Nate Schierholtz deserves to start every day in right field. I love this kid, and had he been given the starting gig from day one (instead of Huff) last year, things might have worked out differently. We don’t really know what to expect from Angel Pagan or Melky Cabrera, but I feel pretty good about Nate the Great’s impending breakout year.

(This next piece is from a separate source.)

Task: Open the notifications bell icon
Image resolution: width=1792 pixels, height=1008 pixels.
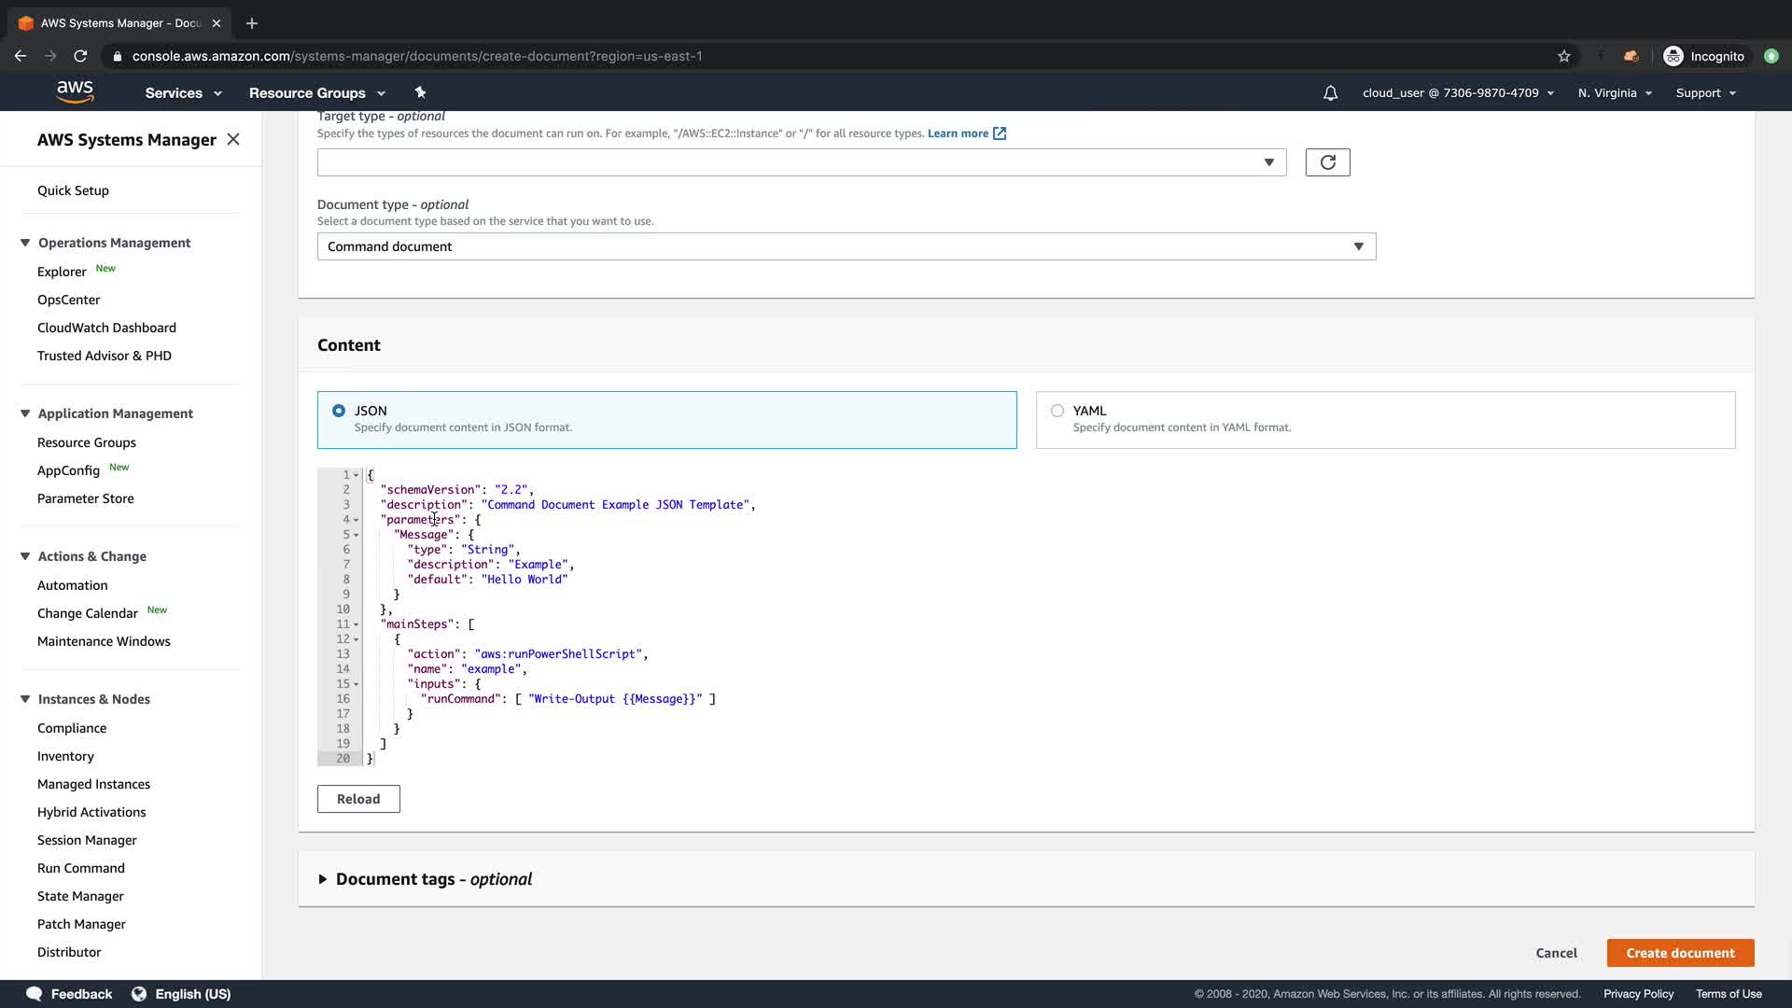Action: 1330,93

As for the two brand new faces: Pagan is an exciting Torres replacement. Like Andres, he’s aggressive defensively and fast as hell. Unlike our former centerfielder, however, the former Met seems to have developed a better feel for the plate and the basepaths. Pagan struck out 62 times last year to Torres’s 95; he stole more bases as well: 32 compared to 19. In other words, we acquired a more ideal leadoff hitter without sacrificing any defensive energy. Melky Cabrera is the guy I’m more concerned with. Sure, he had a breakout year last season, but he was playing for free agency. And the last time he was in the National League, just two seasons ago with Atlanta, he was terrible. Is he an upgrade over the 2010 versions of Ross or Burrell? Almost definitely. Does he necessarily deserve to play every day? I’m not so sure. Especially when we have another guy who desperately needs to be seeing consistent action…

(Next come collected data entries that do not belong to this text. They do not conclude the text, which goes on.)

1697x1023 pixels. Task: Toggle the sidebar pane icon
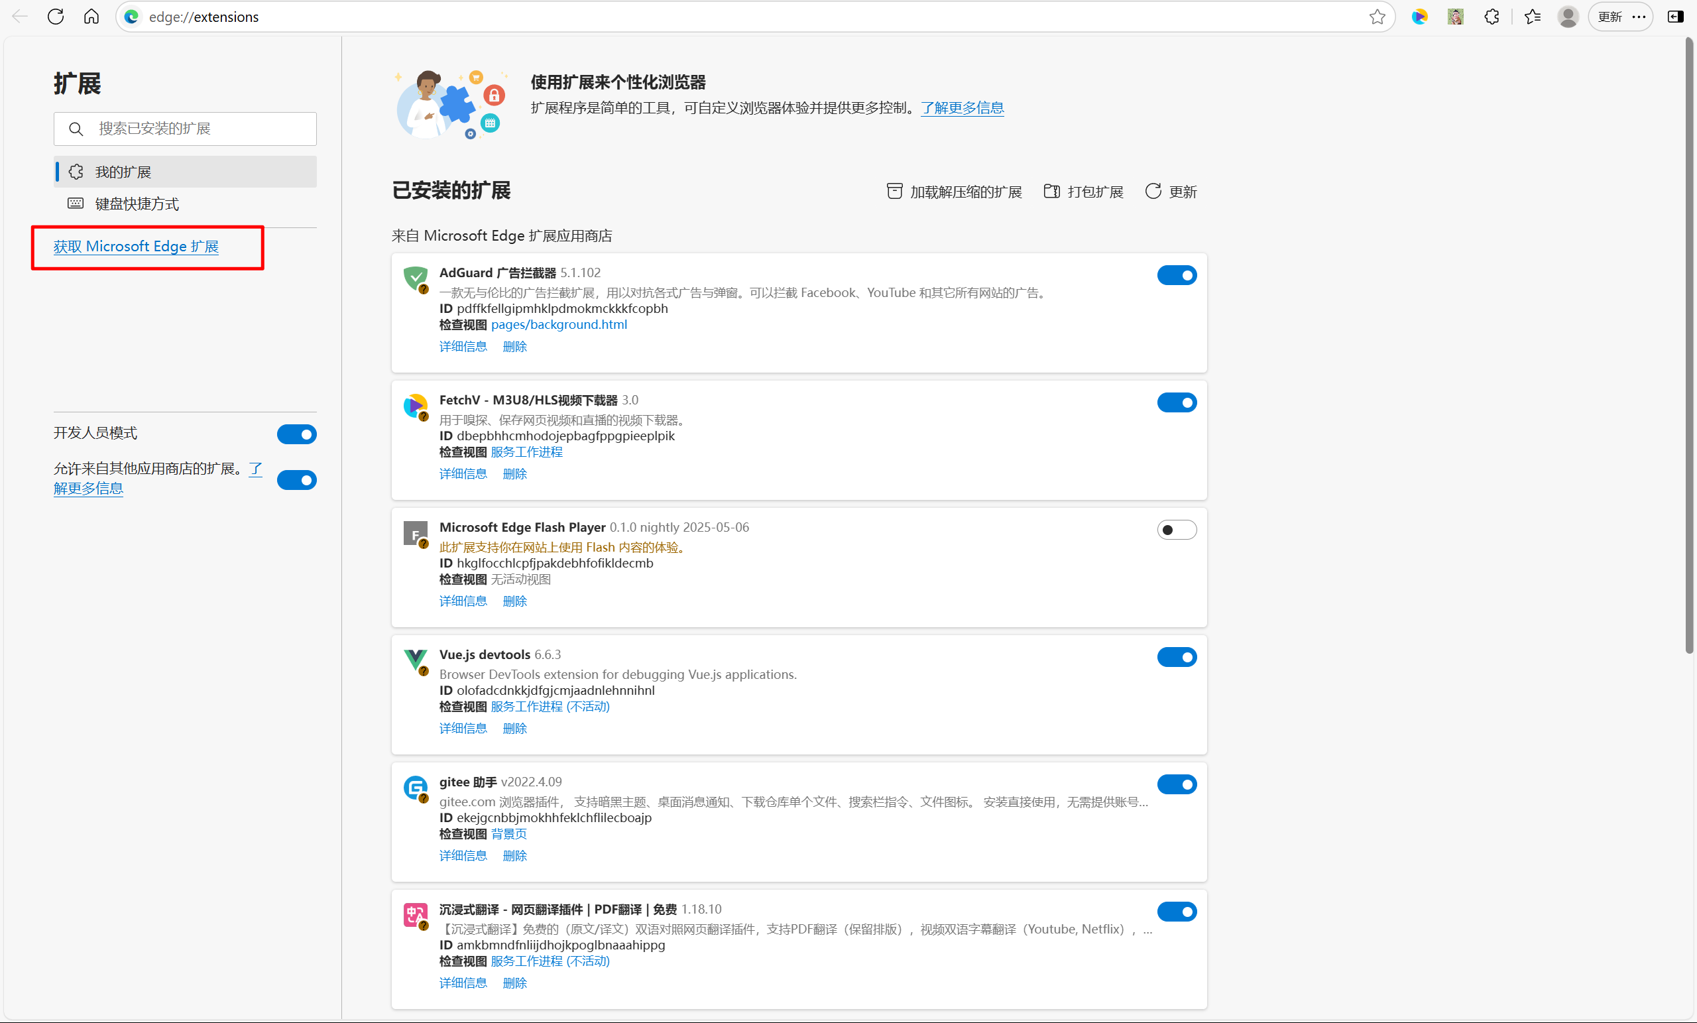(1676, 17)
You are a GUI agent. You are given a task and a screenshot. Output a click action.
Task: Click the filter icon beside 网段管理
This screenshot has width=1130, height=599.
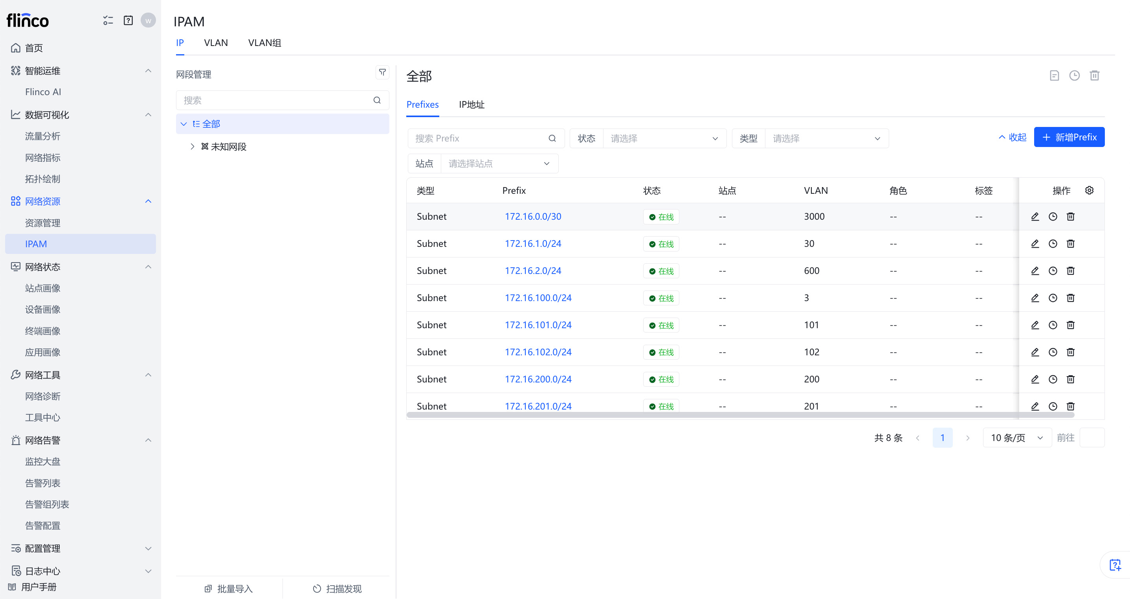pyautogui.click(x=382, y=72)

2. Brandon Belt: The Kid Stays in the Picture.
Brandon Belt’s sophomore slump came during his freshman year. Over and over again. But this kid can hit, and he needs to be in the lineup day in and day out. He headed to the Dominican League this past offseason, unusual for a player who has already broken into the bigs, in order to work on his hitting and regain confidence in his healed wrist. Belt proceeded to slug .457 and has already opened a pair of spring contests with five hits in six at-bats, including a ninth-inning homerun yesterday.
But right now first base, his preferred position, is blocked by Aubrey Huff. When Huff does get a day off, it’ll likely be in order to give Buster Posey a break from catching. Belt earned himself a starting job out of Spring Training last year, forcing Huff into that godawful right field assignation, but quickly demonstrated that he wasn’t ready. For Belt to do the same thing this season, and force Huff to the bench in the last year of his contract, it might require an even more impressive Cactus League performance.

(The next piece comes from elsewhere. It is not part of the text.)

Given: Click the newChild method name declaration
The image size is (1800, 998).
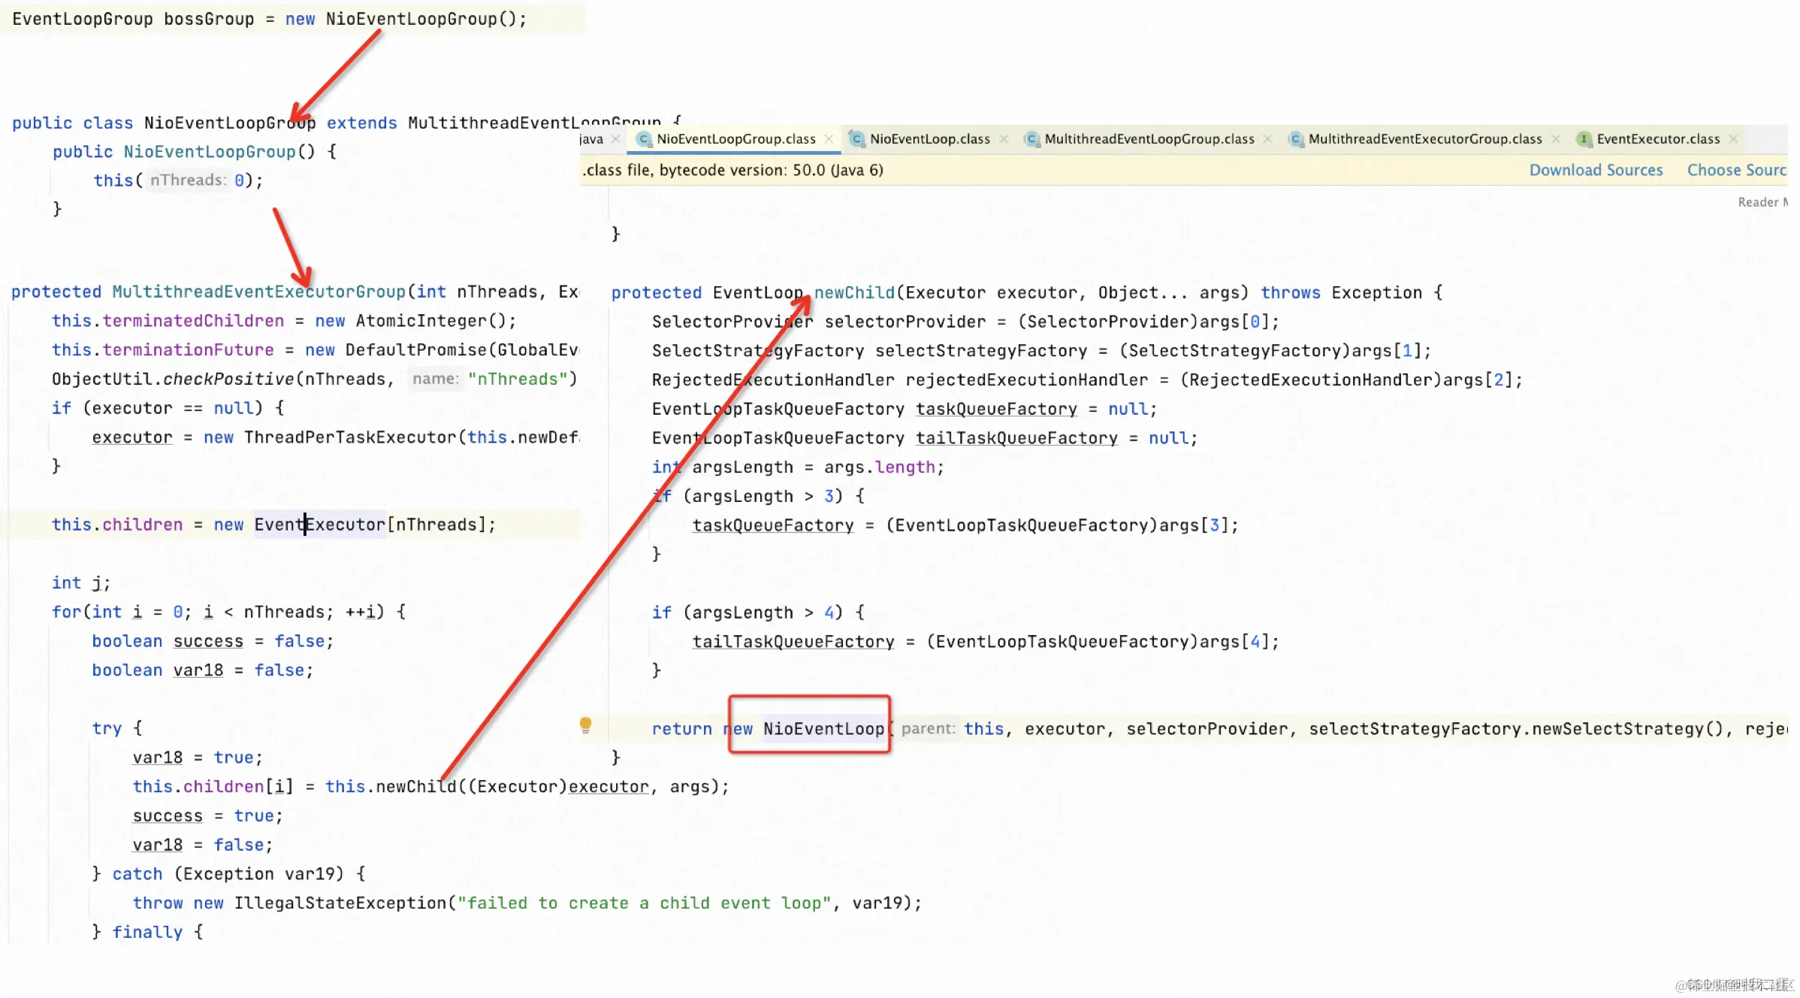Looking at the screenshot, I should (x=854, y=292).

The kid needs his at bats. The team needs his production. If not at first base, then in the outfield, a position Belt worked on last year both during a midseason triple-A demotion and during a late-season call-up. In my mind, the one odd man out should be Melky Cabrera, platooning in the outfield when Belt isn’t able to play first base.
1. Welcome back, Buster Posey.
To this day I can’t re-watch the video of last season’s Cousins collision. I don’t need to. The image of Buster slapping the ground — in pain, frustration, and anger — is permanently fixed in my mind. Along with the Bryan Stow tragedy, it stands out as a heartbreaking symbol of a year of suffering. Not the beautiful, cathartic torture of 2010, but a 2011 of injuries, slumps, and defeats.
Posey’s return, when it does officially happen (he won’t be playing in the first few Cactus League games), will mean more than just the return of a potent bat in the middle of the Giants lineup. It will be incredible encouragement to the entire community of Giants fans looking to the green grass and infield dirt of Arizona ballfields for the eternally springing hope that inaugurates every new baseball season.
The questions regarding Posey are more loaded than anywhere else. How will he be behind the plate? Is he ready to play every day? Is his stroke rusty? Will impending contract negotiations weigh on his mind? I’m not even going to bother myself with these concerns just yet. My number one priority this spring is simply to see number 28 back on the field.